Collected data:
--- START ---
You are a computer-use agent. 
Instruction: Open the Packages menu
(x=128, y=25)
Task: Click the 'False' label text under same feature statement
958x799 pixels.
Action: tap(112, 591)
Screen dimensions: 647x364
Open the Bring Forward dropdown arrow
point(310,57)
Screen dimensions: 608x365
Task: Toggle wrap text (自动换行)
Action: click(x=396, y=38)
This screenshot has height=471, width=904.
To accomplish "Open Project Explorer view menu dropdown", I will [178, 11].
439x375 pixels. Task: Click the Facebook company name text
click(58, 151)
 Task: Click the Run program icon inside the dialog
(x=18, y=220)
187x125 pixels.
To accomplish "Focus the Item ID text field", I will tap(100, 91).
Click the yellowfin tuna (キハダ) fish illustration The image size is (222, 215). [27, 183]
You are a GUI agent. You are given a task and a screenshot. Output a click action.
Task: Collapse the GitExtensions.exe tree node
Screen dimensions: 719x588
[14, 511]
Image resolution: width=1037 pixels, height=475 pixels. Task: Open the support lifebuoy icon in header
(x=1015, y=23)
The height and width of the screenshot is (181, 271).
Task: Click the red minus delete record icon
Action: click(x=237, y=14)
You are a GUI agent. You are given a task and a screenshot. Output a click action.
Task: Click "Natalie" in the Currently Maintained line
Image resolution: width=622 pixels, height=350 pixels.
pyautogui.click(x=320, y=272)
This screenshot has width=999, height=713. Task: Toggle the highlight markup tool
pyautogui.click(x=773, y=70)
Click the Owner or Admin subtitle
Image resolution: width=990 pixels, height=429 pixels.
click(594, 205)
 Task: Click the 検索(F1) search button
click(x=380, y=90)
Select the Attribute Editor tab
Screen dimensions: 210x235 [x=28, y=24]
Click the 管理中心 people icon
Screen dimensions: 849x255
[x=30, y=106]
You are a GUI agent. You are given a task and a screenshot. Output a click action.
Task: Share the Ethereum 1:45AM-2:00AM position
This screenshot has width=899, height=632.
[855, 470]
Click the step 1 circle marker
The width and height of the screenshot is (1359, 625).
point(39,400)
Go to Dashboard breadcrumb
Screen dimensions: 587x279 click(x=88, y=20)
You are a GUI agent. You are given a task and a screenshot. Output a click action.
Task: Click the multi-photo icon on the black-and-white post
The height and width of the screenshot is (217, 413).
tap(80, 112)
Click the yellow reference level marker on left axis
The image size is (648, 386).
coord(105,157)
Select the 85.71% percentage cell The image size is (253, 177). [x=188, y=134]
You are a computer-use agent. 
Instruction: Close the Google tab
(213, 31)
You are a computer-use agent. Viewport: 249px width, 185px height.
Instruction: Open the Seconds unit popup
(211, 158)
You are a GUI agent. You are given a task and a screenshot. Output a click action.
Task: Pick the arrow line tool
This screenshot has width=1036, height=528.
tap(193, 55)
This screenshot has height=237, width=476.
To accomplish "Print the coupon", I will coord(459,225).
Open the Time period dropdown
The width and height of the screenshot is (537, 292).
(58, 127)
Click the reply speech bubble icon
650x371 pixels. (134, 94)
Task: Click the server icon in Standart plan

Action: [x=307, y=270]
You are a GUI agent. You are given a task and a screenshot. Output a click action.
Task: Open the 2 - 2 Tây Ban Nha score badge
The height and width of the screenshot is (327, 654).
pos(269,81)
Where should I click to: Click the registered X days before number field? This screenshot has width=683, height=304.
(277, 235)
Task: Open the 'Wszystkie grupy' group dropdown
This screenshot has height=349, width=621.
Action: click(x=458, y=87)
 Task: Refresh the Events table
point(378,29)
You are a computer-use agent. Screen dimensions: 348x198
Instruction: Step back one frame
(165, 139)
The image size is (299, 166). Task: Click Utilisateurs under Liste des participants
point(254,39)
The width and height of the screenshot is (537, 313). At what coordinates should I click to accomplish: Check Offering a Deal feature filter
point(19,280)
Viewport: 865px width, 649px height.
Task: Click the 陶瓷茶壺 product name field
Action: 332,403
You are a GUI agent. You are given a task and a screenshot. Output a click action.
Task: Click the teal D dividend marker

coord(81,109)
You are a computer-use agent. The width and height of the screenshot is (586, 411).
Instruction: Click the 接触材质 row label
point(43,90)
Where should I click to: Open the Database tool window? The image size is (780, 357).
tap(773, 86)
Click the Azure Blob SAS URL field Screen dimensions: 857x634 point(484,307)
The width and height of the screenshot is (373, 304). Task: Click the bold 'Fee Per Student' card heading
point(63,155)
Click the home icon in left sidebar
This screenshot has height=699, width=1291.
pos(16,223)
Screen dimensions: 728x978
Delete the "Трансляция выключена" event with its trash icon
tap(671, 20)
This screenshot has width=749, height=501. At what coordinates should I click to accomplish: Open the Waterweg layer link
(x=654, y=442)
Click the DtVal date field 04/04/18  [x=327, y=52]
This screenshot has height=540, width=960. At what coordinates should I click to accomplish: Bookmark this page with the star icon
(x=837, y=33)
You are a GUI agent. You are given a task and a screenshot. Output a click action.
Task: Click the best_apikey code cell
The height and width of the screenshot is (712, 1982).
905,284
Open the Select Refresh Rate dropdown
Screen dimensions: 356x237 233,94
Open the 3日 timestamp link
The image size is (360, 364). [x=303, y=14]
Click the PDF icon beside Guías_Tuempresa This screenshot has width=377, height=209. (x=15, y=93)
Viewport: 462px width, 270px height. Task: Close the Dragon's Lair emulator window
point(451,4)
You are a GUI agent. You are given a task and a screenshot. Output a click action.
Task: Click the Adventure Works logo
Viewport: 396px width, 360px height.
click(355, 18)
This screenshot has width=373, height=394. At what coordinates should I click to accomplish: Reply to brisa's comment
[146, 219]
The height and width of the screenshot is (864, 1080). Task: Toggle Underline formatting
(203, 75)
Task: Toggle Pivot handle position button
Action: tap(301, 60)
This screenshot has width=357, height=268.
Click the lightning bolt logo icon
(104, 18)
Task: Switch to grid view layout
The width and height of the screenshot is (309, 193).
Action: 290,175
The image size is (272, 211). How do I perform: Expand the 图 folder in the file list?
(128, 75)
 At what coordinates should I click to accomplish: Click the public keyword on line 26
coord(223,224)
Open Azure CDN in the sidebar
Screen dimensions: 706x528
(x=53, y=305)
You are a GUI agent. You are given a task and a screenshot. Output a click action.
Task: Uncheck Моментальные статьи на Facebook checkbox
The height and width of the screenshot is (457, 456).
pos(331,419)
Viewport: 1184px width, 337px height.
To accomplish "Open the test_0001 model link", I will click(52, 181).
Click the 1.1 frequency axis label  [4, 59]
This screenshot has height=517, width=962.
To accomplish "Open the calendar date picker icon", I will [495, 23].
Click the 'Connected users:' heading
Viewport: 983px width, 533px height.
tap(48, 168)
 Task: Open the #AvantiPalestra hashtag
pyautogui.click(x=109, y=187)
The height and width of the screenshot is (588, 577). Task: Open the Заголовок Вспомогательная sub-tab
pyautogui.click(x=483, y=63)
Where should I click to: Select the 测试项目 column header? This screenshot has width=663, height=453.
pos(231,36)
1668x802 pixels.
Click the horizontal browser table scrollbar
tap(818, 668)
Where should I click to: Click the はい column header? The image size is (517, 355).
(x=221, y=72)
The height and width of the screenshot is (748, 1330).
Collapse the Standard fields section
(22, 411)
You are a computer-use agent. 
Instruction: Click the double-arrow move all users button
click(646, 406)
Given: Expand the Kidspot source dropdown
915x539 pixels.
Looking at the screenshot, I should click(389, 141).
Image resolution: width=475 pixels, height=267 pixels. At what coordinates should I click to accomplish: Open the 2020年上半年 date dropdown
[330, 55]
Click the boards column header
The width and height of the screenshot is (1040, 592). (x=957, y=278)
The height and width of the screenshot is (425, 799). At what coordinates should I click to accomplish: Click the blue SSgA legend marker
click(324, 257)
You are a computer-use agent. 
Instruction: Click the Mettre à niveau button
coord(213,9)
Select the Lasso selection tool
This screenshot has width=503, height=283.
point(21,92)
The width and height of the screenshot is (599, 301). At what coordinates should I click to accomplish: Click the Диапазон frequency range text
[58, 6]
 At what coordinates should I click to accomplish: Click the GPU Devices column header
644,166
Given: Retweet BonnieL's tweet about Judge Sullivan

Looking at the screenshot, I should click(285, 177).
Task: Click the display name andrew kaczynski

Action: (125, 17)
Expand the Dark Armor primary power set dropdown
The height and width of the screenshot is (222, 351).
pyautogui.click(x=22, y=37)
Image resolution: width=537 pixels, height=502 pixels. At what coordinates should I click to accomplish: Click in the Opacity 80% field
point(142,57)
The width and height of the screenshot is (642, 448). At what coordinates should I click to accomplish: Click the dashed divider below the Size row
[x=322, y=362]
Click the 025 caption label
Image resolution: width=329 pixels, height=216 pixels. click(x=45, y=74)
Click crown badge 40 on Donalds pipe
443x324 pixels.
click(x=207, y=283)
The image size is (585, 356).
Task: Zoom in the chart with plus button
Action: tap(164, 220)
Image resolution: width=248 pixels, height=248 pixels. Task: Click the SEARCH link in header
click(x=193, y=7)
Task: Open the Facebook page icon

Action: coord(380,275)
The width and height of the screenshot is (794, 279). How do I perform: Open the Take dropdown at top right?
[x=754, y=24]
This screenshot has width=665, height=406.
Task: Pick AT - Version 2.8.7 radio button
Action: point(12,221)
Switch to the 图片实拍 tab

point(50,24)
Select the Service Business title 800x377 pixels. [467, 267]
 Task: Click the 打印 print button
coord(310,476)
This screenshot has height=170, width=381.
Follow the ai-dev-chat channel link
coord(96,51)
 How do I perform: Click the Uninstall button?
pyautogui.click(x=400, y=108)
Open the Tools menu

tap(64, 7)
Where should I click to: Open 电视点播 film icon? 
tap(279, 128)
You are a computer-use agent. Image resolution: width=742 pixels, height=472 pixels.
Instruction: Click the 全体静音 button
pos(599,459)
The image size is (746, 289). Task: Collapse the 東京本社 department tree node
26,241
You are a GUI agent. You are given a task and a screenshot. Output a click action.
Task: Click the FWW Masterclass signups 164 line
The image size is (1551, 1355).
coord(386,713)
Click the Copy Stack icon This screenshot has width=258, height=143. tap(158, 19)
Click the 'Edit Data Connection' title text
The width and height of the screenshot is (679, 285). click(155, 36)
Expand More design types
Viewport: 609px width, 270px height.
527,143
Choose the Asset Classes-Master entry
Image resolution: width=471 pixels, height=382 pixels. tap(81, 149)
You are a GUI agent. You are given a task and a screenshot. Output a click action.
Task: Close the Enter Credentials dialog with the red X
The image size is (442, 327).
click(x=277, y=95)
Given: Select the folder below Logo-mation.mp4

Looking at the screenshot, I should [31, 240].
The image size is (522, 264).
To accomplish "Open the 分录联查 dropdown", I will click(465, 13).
--- END ---
→ EXERCISE DESCRIPTION: The response consists of the lines above that contain "cell".

→ WRITTEN ANSWER:
Select the 85.71% percentage cell The image size is (253, 177). [x=188, y=134]
Task: Click the best_apikey code cell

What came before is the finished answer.